Data to examine:
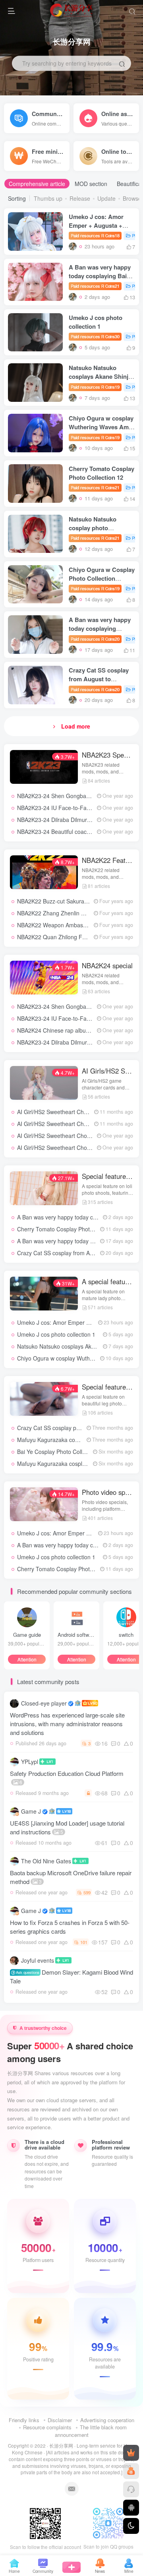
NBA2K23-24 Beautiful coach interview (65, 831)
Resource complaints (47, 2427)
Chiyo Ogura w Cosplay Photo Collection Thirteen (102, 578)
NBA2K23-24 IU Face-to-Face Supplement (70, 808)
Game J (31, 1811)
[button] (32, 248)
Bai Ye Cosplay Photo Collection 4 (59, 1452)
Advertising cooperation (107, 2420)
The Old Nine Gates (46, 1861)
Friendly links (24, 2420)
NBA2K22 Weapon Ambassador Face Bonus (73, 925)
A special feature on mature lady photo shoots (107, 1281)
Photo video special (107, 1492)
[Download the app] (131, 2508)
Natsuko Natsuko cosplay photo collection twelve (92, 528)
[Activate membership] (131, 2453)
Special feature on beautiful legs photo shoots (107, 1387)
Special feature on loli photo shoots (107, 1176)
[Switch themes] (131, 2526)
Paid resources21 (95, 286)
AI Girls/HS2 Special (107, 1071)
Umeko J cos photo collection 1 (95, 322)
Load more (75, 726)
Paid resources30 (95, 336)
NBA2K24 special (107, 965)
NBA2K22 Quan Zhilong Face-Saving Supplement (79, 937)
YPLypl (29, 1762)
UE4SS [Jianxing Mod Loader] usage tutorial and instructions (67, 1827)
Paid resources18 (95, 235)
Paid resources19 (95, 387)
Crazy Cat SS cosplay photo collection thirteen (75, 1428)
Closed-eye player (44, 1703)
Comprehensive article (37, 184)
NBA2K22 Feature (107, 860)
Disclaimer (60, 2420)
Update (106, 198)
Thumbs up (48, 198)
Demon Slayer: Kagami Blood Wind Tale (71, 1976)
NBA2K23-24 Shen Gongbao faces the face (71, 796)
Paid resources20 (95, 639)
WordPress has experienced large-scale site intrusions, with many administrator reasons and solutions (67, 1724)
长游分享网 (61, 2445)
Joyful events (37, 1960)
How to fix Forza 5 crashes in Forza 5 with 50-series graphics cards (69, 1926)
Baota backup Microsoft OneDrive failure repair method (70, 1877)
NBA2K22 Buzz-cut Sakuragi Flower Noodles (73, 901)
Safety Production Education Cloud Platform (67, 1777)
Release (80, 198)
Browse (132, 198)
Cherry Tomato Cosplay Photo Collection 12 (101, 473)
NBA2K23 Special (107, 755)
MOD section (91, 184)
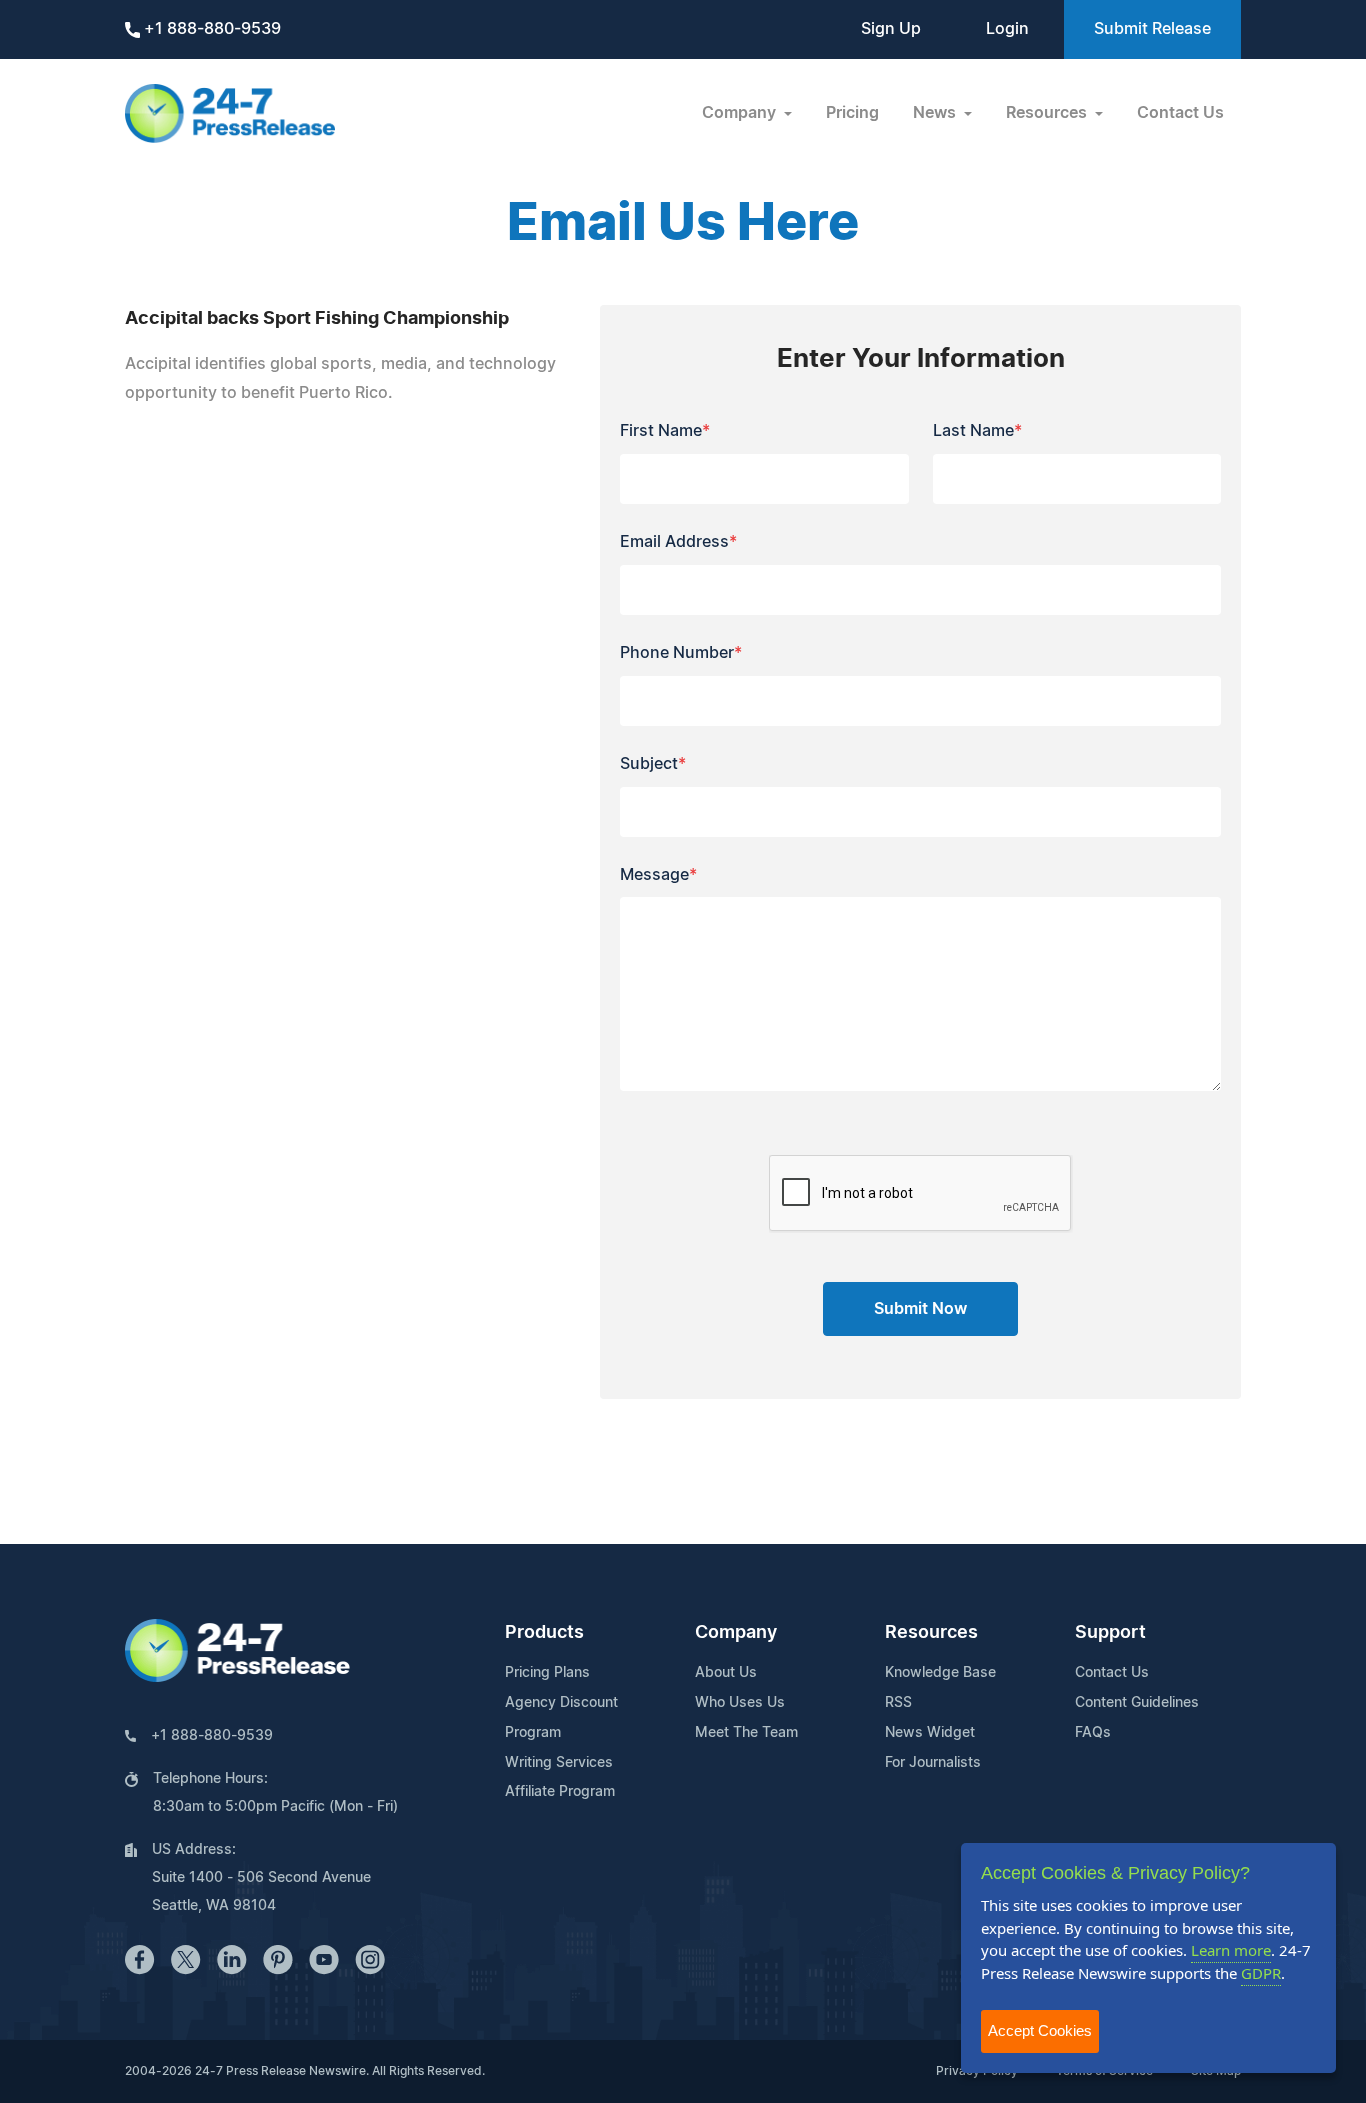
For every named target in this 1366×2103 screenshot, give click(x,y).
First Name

What you should do: The reply should reproduce every entry above word for word and contain no pictures.

Answer below:
NBA2K23-24 Beautiful coach interview (65, 831)
Resource complaints (47, 2427)
Chiyo Ogura w Cosplay Photo Collection Thirteen (102, 578)
NBA2K23-24 IU Face-to-Face Supplement (70, 808)
Game J (31, 1811)
[button] (32, 248)
Bai Ye Cosplay Photo Collection 4 (59, 1452)
Advertising cooperation (107, 2420)
The Old Nine Gates (46, 1861)
Friendly links (24, 2420)
NBA2K22 Weapon Ambassador Face Bonus (73, 925)
A special feature on mature lady photo shoots (107, 1281)
Photo video special (107, 1492)
[Download the app] (131, 2508)
Natsuko Natsuko cosplay photo collection twelve (92, 528)
[Activate membership] (131, 2453)
Special feature on beautiful legs photo shoots (107, 1387)
Special feature on loli photo shoots (107, 1176)
[Switch themes] (131, 2526)
Paid resources21 (95, 286)
AI Girls/HS2 Special (107, 1071)
Umeko J cos photo collection 1 (95, 322)
Load more (75, 726)
Paid resources30 (95, 336)
NBA2K24 special (107, 965)
NBA2K22 Quan Zhilong Face-Saving Supplement (79, 937)
YPLypl (29, 1762)
UE4SS [Jianxing Mod Loader] usage tutorial and instructions (67, 1827)
Paid resources18 (95, 235)
Paid resources19 (95, 387)
Crazy Cat SS cosplay photo collection thirteen (75, 1428)
Closed-eye player (44, 1703)
Comprehensive article (37, 184)
NBA2K22 Feature (107, 860)
Disclaimer (60, 2420)
Update (106, 198)
Thumbs up (48, 198)
Demon Slayer: Kagami Blood Wind Tale (71, 1976)
NBA2K23-24 Shen Gongbao faces the face (71, 796)
Paid resources20 (95, 639)
WordPress has experienced large-scale site intrusions, with many administrator reasons and solutions (67, 1724)
长游分享网 (61, 2445)
Joyful events (37, 1960)
How to fix Forza 5 crashes in Forza 5 with 50-series graphics cards (69, 1926)
Baota backup Microsoft OneDrive failure repair method (70, 1877)
NBA2K22 Buzz-cut Sakuragi Flower Noodles (73, 901)
Safety Production Education Cloud Platform (67, 1777)
Release (80, 198)
Browse (132, 198)
Cherry Tomato Cosplay Photo Collection 12 (101, 473)
NBA2K23 Special (107, 755)
MOD section (91, 184)
For every named target in this 1366×2103 screenshot, give click(x,y).
First Name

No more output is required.